Amegovu Kiri Andrew has completed his PhD in Nutrition at Kenyatta University Nairobi, Kenya. He is pursuing his Post-doctorate at Atlantic International University, USA. He is the Director at Andre Food Consult, a consultancy firm in Uganda which conducts research, training and implement nutrition programs for UNWFP/ UNICEF and UNHCR. He has published eight papers in reputable journals and six manuscripts are near completion. He is a Reviewer of three international journals, Assistant Professor at Juba University in South Sudan and Head of Department of Food Science & Technology.

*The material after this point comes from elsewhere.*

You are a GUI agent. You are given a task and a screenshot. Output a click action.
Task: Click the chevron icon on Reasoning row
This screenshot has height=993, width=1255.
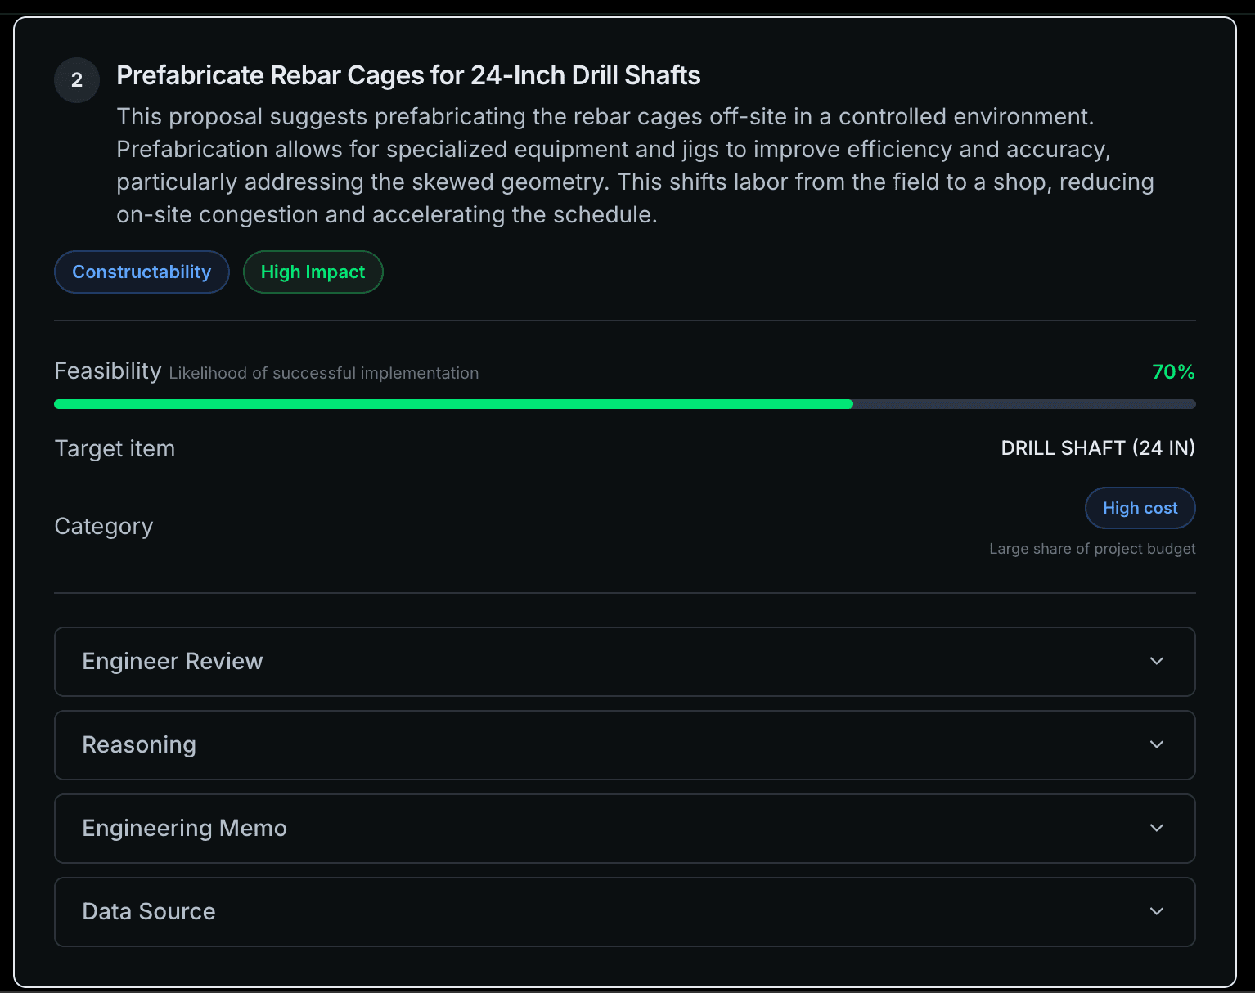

WHO recommends the use of Weight-for-Height (WHZ) and Mid Upper Arm Circumference (MUAC) for the assessment of nutritional status of children. However, results from these two anthropometric measures often differ; only a proportion, 40% of malnourished children identified by one of the indicators is also identified by the other. There is also a discrepancy in the prediction of recovery, thus the follow-up time between the two indicators. This study therefore investigated the variation in time and error margin in the use of MUAC and WHZ for the admission, follow up and discharge of moderately malnourished (MAM) preschool children on supplementary feeding program. This was study and was conducted
from September 2015 to November 2015 in Moroto district in Uganda. A total of 181 MAM preschool children were recruited
and followed up. MAM cases were screened in the villages using MUAC (11.5 to 12.5 cm) by VHTs (village health teams) who referred them to 14 different SFP sites and rescreened by trained nutritionist. Participants were provided with super cereal plus ration on a biweekly basis. They were followed up weekly using MUAC and WHZ until discharge for maximum of 90days. During follow-up, both MUAC and W/H measurements were both used. On admission, all the 181 participant qualified as MAM cases with MUAC >11.5cm and <12.5cm as per WHO guideline. However, on using WLZ/WHZ in z-score, 56.4% did not qualify as MAM cases as their WHZ-score is >-2SD. Only 33.7% qualified as MAM and 9.9% as Severe Acute Malnutrition (SAM) implying high sensitivity but low specificity of MUAC in identifying MAM cases during screening. The error margin or difference of 56.4% between MUAC and WHZ measure for admission could be a result of confounding by other factors such as age, sex, ethnicity and stunting which this study did not investigate. Kaplan Meir Survival analysis was carried to ascertain differences in recovery time. There was no significant difference (p>0.05) in time taken on using MUAC and WHZ-score for the follow up of MAM cases admitted into SFP until discharge. Based on MUAC criteria, 59% (71/120) of the followed up participants, reached the recovery cutoff point while based on W/H criterion, only 41% (9/120) reached the recovery discharge cutoff. This equally shows MUAC as a good measure for discharge as it is for admission. There was a similarity between the average length of stay (LOS), 43 days from admission to recovery using either MUAC or WHZ. The use of MUAC as a standalone anthropometric measure could be recommended for admission, follow up and discharge into nutritional rehabilitation program for MAM.